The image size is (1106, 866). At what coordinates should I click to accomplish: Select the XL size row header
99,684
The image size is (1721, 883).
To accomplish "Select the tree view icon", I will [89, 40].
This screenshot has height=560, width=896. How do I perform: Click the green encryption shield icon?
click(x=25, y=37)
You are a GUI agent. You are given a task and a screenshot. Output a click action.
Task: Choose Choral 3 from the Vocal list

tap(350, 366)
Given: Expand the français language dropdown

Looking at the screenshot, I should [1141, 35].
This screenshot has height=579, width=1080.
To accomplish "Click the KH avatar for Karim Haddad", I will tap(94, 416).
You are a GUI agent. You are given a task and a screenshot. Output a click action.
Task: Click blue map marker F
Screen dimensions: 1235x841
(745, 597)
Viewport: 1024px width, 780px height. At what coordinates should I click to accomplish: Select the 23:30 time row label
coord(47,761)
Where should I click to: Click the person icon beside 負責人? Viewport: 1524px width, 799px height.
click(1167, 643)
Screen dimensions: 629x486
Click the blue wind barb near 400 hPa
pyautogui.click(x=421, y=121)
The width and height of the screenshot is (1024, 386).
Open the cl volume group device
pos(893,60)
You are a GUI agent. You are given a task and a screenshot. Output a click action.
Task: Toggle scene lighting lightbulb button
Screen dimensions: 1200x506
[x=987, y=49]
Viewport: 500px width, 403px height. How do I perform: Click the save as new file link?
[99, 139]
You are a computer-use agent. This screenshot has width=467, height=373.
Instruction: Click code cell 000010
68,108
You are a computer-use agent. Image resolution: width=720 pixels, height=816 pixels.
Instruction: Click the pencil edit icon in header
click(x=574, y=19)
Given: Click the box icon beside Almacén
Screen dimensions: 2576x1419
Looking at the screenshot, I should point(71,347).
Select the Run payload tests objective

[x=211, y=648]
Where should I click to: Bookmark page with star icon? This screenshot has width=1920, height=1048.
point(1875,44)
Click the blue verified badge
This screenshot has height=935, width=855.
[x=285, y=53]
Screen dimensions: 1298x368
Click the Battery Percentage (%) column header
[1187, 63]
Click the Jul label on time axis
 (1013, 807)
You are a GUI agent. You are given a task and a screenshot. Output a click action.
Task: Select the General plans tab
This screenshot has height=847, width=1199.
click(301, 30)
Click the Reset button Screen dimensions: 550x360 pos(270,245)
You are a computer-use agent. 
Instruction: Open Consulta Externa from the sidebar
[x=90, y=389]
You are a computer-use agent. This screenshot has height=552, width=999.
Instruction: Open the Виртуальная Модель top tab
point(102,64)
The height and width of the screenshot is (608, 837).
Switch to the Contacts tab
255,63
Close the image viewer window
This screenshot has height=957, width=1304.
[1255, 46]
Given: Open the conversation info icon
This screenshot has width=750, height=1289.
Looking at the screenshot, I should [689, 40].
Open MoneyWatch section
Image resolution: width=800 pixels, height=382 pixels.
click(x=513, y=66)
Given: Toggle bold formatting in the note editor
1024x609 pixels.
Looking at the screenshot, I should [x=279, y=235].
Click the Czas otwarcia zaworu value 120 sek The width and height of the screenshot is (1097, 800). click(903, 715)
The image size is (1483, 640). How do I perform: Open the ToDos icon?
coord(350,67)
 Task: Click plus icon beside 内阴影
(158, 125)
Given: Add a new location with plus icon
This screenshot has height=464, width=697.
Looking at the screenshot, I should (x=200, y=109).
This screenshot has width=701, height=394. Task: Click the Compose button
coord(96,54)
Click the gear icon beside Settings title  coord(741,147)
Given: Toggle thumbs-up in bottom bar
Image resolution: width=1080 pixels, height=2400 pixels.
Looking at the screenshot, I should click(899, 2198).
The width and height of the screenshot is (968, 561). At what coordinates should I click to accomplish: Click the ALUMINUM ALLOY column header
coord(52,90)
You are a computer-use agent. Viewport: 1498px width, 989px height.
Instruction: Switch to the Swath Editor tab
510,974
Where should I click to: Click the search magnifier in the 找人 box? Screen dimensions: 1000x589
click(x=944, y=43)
######
- _WORK ITEM_: Reproduce each line of the entries above from the one containing "Switch to the Contacts tab" through the last, exactly, and no other line.

- _ANSWER BOX_:
Switch to the Contacts tab
255,63
Close the image viewer window
This screenshot has height=957, width=1304.
[1255, 46]
Given: Open the conversation info icon
This screenshot has width=750, height=1289.
Looking at the screenshot, I should [689, 40].
Open MoneyWatch section
Image resolution: width=800 pixels, height=382 pixels.
click(x=513, y=66)
Given: Toggle bold formatting in the note editor
1024x609 pixels.
Looking at the screenshot, I should [x=279, y=235].
Click the Czas otwarcia zaworu value 120 sek The width and height of the screenshot is (1097, 800). click(903, 715)
The image size is (1483, 640). How do I perform: Open the ToDos icon?
coord(350,67)
 Task: Click plus icon beside 内阴影
(158, 125)
Given: Add a new location with plus icon
This screenshot has height=464, width=697.
Looking at the screenshot, I should (x=200, y=109).
This screenshot has width=701, height=394. Task: Click the Compose button
coord(96,54)
Click the gear icon beside Settings title  coord(741,147)
Given: Toggle thumbs-up in bottom bar
Image resolution: width=1080 pixels, height=2400 pixels.
Looking at the screenshot, I should click(899, 2198).
The width and height of the screenshot is (968, 561). At what coordinates should I click to accomplish: Click the ALUMINUM ALLOY column header
coord(52,90)
You are a computer-use agent. Viewport: 1498px width, 989px height.
Instruction: Switch to the Swath Editor tab
510,974
Where should I click to: Click the search magnifier in the 找人 box? Screen dimensions: 1000x589
click(x=944, y=43)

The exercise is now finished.